# Ist meine Samsung 840 pro zu langsam?



## Marodeur1981 (18. Januar 2013)

Hallo,

ich habe mir eine Samsung 840 pro 256 GB gekauft um eine beschädigte und sehr alte Maxtor HDD abzulösen.
Ich habe leider kaum Ahnung von PC und hoffe ihr könnt mir weiterhelfen.

Einstellungen: im Bios habe ich alles was geht erstmal auf AHCI eingestellt. Vor der WIN 7 Installation wurden alle anderen Festplatten entfernt und nur mit der eingebauten Samsung auf SATA 3 Anschluss mit SATA 3 kabel eingebaut. 
Nach der WIN 7 Installation wurden sämtliche Treiber für Mobo und Grafik und die Samsung Software installiert. Danach per Samsung SSD magician alles optimiert.

Der Benshmark wurde mit AS SSD durchgeführt nachdem mir die Geschwindigkeit doch etwas mager vorkam.
Das Ergebniss:



			Dieser Inhalt steht nur eingeloggten Mitgliedern zur Verfügung.
        




			Dieser Inhalt steht nur eingeloggten Mitgliedern zur Verfügung.
        



Was hab ich denn falsch gemacht?

Danke im Vorraus für eure Hilfe


----------



## blackout24 (18. Januar 2013)

Nö passt alles. Kannst noch, wenn du ein Intel Board hast den Intel Rapid Storage Treiber installieren dann steht da iaStor anstelle von msahci (Microsoft AHCI Treiber). Der ist Intel Treiber ist etwas schneller bringt mehr punkte an der Geschwindigkeit real ändern tut das aber nix.

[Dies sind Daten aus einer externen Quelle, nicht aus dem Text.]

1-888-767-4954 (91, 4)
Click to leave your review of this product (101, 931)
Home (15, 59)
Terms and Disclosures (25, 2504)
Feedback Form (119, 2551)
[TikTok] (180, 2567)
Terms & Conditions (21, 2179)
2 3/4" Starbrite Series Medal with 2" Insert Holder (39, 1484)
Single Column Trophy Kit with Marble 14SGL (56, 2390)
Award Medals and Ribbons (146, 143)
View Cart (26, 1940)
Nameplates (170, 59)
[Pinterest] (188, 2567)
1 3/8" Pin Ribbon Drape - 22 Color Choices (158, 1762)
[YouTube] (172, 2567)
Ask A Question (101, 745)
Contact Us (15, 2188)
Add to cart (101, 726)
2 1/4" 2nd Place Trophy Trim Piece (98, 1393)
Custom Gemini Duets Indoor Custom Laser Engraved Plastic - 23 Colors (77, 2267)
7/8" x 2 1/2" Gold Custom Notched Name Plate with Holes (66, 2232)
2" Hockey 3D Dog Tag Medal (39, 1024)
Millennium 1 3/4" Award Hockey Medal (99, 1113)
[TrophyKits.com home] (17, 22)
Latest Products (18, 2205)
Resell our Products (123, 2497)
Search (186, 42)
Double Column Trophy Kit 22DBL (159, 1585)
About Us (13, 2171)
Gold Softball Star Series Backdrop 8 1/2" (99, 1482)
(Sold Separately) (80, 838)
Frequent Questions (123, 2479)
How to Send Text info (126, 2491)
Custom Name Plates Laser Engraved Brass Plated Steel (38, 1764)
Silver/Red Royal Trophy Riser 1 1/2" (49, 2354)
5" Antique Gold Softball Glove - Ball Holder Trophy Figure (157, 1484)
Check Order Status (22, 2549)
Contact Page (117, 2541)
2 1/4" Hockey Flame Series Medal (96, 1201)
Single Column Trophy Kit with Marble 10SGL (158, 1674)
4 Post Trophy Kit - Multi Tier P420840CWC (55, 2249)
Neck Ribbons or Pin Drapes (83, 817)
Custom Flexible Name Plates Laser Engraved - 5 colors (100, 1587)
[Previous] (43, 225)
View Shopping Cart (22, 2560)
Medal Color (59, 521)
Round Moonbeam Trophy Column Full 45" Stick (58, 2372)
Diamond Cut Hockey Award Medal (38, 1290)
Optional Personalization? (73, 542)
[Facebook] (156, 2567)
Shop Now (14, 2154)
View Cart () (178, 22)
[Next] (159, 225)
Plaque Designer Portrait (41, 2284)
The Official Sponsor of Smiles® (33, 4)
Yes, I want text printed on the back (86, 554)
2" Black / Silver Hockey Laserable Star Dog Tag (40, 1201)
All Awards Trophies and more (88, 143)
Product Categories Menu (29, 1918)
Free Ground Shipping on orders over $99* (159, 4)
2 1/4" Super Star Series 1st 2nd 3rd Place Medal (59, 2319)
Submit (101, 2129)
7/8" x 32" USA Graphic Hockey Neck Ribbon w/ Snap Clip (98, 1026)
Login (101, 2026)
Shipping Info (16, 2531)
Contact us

http://downloadcenter.intel.com/Detail_Desc.aspx?DwnldID=21730 -> iata_cd.exe für den Treiber.


----------



## Marodeur1981 (18. Januar 2013)

ABer warum haben die hier ein so viel besseres Testergebniss?
Samsung 840 Pro 256 GB im Kurztest


----------



## Westcoast (18. Januar 2013)

die werte sind normal, abweichungen gibt es immer. jede SSD ist da ein unikat.


----------



## Abductee (18. Januar 2013)

Das AS SSD bei dir und dem Testbericht sind verschiedene Versionen, gut möglich das der Unterschied daher kommt.


----------



## blackout24 (18. Januar 2013)

Kann auch nachgebenched sein, bei 4K Threaded ist ja noch der Haken drin. Mit übertakteter CPU kitzelt man die Werte auch noch etwas nach oben.


----------



## Marodeur1981 (18. Januar 2013)

WIe viel macht den die CPU aus? Lohnt es sich eventuell auf einen Intel umzusteigen? Derzeit Benutze ich:

Windows 7 Ultimate Media Center Edition , NVIDIA GeForce GTX 460, Motherboard Gigabyte GA-880GA-UDH3, Sound: Creative SB X-Fi
4GB RAM, AMD Phenom(tm) II X4 965 Processor.


----------



## the.hai (18. Januar 2013)

Du wirst in der Praxis keinen Unterschied zwischen SSDs merken, ob du nun die bessere aus dem Test hättest (ob sie wirklich besser ist sei dahingestellt) oder bei deiner bleibst. Ja selbst eine 840 "nicht Pro" würdest du nicht merken. Also wenn einer heimlich die SSD in deinem Rechner tauschen würde, dann fällt es dir als Ottonormal niemals auf.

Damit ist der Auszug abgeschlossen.